> _WHAT TO DO_
Copy out, from the data, each line containing the string "will".

Collected data:
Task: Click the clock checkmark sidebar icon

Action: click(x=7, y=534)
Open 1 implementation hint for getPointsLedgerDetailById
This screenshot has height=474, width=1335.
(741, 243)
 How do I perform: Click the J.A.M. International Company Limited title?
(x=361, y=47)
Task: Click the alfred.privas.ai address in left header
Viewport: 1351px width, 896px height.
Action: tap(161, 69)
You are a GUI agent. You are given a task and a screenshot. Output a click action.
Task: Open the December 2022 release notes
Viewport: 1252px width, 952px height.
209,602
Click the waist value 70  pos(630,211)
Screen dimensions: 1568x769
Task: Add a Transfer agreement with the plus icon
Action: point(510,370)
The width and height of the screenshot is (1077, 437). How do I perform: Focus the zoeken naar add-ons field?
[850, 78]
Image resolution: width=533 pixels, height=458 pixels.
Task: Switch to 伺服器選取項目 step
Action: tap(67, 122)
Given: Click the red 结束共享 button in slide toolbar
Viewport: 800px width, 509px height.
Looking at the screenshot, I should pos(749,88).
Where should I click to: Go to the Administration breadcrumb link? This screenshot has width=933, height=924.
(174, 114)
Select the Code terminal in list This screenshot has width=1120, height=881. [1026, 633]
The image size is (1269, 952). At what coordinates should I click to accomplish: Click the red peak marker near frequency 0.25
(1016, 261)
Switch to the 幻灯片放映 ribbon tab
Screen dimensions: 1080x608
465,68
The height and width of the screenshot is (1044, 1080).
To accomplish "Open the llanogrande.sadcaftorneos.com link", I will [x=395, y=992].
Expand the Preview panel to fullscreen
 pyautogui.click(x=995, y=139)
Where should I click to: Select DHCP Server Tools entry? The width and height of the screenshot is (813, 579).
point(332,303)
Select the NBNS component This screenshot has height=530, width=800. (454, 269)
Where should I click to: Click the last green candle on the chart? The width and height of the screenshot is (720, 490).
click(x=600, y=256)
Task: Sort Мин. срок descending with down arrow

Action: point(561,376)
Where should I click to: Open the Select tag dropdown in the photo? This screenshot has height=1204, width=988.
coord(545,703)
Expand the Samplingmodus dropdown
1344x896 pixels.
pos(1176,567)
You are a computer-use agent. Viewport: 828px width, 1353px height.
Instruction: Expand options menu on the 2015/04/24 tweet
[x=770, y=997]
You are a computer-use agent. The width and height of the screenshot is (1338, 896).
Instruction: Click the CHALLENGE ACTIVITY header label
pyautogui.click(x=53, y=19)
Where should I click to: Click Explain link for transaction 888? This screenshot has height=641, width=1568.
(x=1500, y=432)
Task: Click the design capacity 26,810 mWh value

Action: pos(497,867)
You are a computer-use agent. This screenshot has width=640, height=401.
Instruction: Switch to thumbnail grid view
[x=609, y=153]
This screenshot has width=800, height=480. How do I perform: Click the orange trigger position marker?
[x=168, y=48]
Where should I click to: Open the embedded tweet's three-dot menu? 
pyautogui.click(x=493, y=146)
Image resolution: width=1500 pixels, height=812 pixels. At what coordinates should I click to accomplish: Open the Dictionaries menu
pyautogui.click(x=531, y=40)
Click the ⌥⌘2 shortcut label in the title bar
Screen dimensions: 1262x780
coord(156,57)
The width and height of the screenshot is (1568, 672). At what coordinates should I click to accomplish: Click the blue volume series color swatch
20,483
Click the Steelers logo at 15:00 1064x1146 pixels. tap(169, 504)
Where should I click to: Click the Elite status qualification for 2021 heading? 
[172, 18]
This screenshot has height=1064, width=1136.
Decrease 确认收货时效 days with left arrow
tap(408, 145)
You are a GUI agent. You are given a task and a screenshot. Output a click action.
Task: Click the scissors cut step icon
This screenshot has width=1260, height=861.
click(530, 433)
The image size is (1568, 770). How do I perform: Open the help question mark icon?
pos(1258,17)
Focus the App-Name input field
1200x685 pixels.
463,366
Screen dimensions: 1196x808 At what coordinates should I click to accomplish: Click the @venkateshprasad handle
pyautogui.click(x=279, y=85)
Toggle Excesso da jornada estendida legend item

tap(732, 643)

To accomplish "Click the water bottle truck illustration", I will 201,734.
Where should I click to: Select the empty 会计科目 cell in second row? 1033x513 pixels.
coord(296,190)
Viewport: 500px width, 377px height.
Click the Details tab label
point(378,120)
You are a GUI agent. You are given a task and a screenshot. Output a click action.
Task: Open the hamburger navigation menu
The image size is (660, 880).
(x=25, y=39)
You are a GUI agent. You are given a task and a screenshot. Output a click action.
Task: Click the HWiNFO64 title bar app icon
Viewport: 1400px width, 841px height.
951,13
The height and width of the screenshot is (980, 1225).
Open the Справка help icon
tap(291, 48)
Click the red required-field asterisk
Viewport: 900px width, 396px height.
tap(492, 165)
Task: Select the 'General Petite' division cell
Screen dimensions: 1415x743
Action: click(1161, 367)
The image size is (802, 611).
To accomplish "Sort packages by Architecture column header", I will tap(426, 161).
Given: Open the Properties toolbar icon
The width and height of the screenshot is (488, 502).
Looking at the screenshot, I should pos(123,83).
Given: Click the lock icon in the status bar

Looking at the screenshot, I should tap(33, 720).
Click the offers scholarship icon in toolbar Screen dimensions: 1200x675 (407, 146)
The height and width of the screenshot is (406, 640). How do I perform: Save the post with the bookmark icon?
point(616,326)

> _SOLUTION BELOW_
To accomplish "Open the llanogrande.sadcaftorneos.com link", I will [x=395, y=992].
To accomplish "Click the water bottle truck illustration", I will 201,734.
To accomplish "Sort packages by Architecture column header", I will tap(426, 161).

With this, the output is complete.